> **WHAT TO WORK ON**
Repeat the stretch of entries below from the line with "Мінет без гумки (48, 1707)" through the line with "172 см. (166, 1185)". Include both ends and add nothing.

(Collected data)
[Start of section]
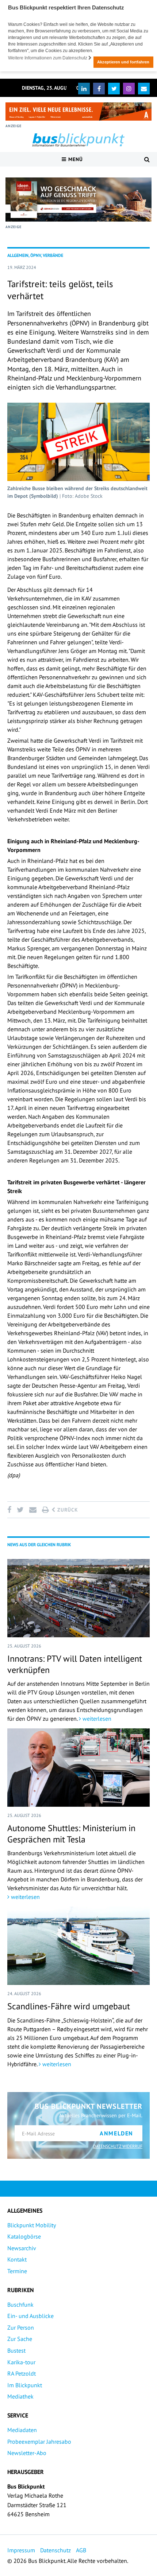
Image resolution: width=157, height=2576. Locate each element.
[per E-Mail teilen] (32, 1510)
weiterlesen (96, 1718)
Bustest (16, 2350)
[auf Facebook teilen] (10, 1510)
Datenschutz (55, 2550)
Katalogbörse (24, 2236)
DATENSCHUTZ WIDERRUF (117, 2146)
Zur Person (20, 2327)
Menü (74, 159)
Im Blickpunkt (24, 2385)
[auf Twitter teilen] (20, 1510)
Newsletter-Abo (26, 2452)
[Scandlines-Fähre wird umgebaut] (78, 1946)
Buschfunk (20, 2304)
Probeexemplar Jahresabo (39, 2441)
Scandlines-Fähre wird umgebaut (68, 2006)
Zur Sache (19, 2338)
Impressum (21, 2550)
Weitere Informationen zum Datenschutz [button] (48, 57)
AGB (81, 2550)
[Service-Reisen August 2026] (78, 199)
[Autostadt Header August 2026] (78, 111)
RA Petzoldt (21, 2373)
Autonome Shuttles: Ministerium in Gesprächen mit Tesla (71, 1833)
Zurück (66, 1509)
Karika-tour (21, 2362)
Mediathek (20, 2396)
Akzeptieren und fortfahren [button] (123, 62)
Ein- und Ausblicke (30, 2315)
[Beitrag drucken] (45, 1510)
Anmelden (116, 2133)
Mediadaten (22, 2430)
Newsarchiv (21, 2248)
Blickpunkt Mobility (31, 2225)
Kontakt (17, 2259)
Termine (17, 2271)
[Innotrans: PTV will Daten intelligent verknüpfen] (78, 1598)
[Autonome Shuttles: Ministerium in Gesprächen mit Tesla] (78, 1767)
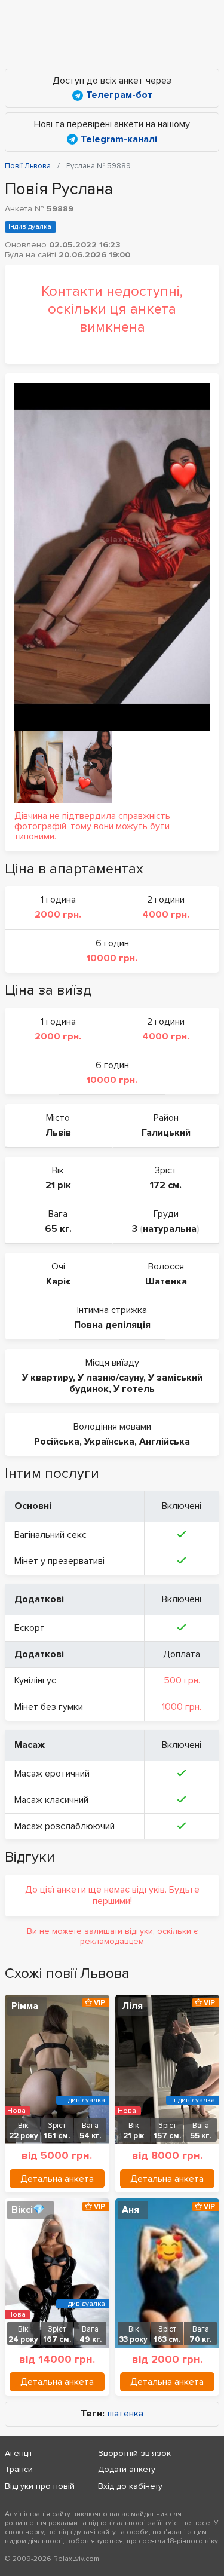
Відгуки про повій (40, 2486)
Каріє (58, 1281)
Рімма (24, 2006)
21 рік (58, 1185)
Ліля (132, 2006)
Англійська (164, 1442)
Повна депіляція (112, 1325)
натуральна (170, 1229)
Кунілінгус (35, 1680)
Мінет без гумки (48, 1707)
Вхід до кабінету (130, 2486)
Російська (56, 1442)
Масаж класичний (51, 1800)
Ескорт (29, 1628)
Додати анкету (126, 2469)
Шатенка (166, 1281)
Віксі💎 (28, 2210)
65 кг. (58, 1229)
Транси (19, 2469)
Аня (130, 2210)
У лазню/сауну (110, 1378)
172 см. (166, 1185)
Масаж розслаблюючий (64, 1826)
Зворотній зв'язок (134, 2453)
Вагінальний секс (50, 1535)
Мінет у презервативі (59, 1561)
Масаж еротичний (52, 1774)
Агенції (18, 2453)
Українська (109, 1442)
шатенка (125, 2413)
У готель (134, 1389)
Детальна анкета (57, 2179)
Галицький (166, 1133)
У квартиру (47, 1378)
[End of section]
> **RESULT**
Мінет без гумки (48, 1707)
Вхід до кабінету (130, 2486)
Російська (56, 1442)
Масаж класичний (51, 1800)
Ескорт (29, 1628)
Додати анкету (126, 2469)
Шатенка (166, 1281)
Віксі💎 (28, 2210)
65 кг. (58, 1229)
Транси (19, 2469)
Аня (130, 2210)
У лазню/сауну (110, 1378)
172 см. (166, 1185)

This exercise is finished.